Critics, of course, are always prone to recognizing themselves in works that they particularly admire. Not coincidentally, perhaps, 1922 was the year that saw that the publication of The Waste Land as well as Ulysses. Nevertheless, it is clear that Eliot was indulging in something more than special pleading. A fascination with the mirror that myth was felt to hold up to an anguished modernity was indeed much in the air. Not only myth, however: for the obsession was also with the shadowy realms that might have served to give birth to the myths in the first place. In particular, as the very title of Joyce’s novel served to suggest, the prime focus of interest was the mysterious realm of pre-classical Greece: the presumed childhood of a Europe now widely felt, post-Great War, to be sunk in its senescence.
That the heroes of Homer’s epics might indeed have inhabited a world no less real than the Dublin of Joyce’s youth had been potently suggested by the exploits of Heinrich Schliemann, the excavator of Troy and Mycenae. Yet it was not only Agamemnon and his fellow warlords who appeared to have been redeemed from the oblivion of the fantastical. So, too, from 1900 onwards, had an even more primordial generation of heroes. Joyce, ever sensitive to the zeitgeist, had made play with it by surnaming his fictional alter ego Dedalus, after “the hawklike man” who had built, among many other wonders, the labyrinth in which the Minotaur was imprisoned. The excavation of an entire civilization on Crete, known as Minoan after the fabled king who was said to have ruled the island at the height of its prosperity, had served to reveal a wellspring for European civilization even more ancient than the grim warrior city of Mycenae. “In my beginning is my end”: to fathom the culture of Minoan Crete, so artists, historians and assorted prophets came to believe, might be to catch a glimpse of the West’s future as well as its past.

Direction 1 >>
In the passage on modernism and ancient Greece, write out the text again starting at "Critics, of course, are" and ending at "in its senescence.", substituting "old age" for "senescence".
Direction 2 >>
Answer from the passage on modernism and ancient Greece:
(a) In what year were The Waste Land and Ulysses published?
(b) Which two sites did Heinrich Schliemann excavate?
(c) What name is given to the civilization excavated on Crete?

Entries shown >>
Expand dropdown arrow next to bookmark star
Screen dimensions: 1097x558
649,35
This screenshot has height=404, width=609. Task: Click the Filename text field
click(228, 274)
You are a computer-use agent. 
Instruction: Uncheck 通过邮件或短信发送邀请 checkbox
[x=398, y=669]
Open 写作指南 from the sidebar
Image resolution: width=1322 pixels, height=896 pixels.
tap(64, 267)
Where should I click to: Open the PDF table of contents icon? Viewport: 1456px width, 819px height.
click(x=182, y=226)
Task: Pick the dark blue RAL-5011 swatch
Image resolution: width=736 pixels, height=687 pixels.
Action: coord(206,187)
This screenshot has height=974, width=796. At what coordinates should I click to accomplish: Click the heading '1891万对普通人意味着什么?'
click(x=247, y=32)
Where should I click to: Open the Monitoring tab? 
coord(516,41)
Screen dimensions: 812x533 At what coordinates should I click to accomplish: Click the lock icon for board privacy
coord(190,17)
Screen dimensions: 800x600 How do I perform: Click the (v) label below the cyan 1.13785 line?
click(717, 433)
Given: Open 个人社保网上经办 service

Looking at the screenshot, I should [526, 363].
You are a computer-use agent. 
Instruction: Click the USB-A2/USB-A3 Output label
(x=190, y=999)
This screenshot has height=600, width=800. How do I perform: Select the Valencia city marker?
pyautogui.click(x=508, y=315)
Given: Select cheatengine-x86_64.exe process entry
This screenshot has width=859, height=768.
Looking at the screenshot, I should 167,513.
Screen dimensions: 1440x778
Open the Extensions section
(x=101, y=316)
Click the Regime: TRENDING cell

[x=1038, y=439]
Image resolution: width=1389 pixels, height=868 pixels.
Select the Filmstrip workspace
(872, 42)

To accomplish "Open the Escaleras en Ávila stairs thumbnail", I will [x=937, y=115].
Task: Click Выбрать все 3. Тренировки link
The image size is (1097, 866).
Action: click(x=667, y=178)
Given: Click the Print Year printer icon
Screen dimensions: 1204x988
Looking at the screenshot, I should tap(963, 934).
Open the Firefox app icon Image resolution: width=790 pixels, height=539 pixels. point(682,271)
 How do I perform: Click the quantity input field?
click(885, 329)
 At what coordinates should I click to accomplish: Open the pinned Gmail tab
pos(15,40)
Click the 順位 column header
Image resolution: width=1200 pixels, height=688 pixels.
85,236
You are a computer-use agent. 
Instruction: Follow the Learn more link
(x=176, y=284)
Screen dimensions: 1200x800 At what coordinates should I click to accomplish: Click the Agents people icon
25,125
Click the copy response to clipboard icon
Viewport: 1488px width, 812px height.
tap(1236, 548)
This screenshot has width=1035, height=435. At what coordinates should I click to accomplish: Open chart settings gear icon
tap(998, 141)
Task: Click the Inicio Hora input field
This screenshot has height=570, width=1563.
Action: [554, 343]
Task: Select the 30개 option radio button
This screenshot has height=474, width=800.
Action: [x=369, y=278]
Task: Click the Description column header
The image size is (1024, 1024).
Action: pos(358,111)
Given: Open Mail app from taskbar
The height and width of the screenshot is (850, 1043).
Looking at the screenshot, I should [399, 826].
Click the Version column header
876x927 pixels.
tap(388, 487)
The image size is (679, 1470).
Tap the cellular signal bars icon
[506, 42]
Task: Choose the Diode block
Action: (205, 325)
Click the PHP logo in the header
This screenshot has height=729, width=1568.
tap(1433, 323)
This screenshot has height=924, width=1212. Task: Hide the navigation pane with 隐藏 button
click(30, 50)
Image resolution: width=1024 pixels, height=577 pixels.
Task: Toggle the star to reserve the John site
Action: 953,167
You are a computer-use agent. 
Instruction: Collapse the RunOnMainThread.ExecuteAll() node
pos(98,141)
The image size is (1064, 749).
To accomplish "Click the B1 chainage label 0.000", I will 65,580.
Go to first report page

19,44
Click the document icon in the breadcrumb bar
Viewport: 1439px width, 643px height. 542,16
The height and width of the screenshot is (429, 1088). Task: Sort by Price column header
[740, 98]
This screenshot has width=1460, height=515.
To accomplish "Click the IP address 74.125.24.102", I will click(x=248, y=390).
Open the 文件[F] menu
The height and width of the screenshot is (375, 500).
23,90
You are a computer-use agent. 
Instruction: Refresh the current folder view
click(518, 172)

Full solution 1 >>
Critics, of course, are always prone to recognizing themselves in works that they particularly admire. Not coincidentally, perhaps, 1922 was the year that saw that the publication of The Waste Land as well as Ulysses. Nevertheless, it is clear that Eliot was indulging in something more than special pleading. A fascination with the mirror that myth was felt to hold up to an anguished modernity was indeed much in the air. Not only myth, however: for the obsession was also with the shadowy realms that might have served to give birth to the myths in the first place. In particular, as the very title of Joyce’s novel served to suggest, the prime focus of interest was the mysterious realm of pre-classical Greece: the presumed childhood of a Europe now widely felt, post-Great War, to be sunk in its old age.

Full solution 2 >>
(a) 1922
(b) Troy and Mycenae
(c) Minoan